** Task goal **
Could each record be written out again exactly as it stands?

------------------------------

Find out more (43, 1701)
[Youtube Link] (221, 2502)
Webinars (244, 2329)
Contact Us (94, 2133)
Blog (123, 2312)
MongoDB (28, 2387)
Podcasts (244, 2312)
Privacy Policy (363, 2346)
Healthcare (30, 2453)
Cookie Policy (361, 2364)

------------------------------

** Exercise result **
Find out more (43, 1701)
[Youtube Link] (221, 2502)
Webinars (244, 2329)
Contact Us (94, 2133)
Blog (123, 2312)
MongoDB (28, 2387)
Podcasts (244, 2312)
Privacy Policy (363, 2346)
Healthcare (30, 2453)
Cookie Policy (361, 2364)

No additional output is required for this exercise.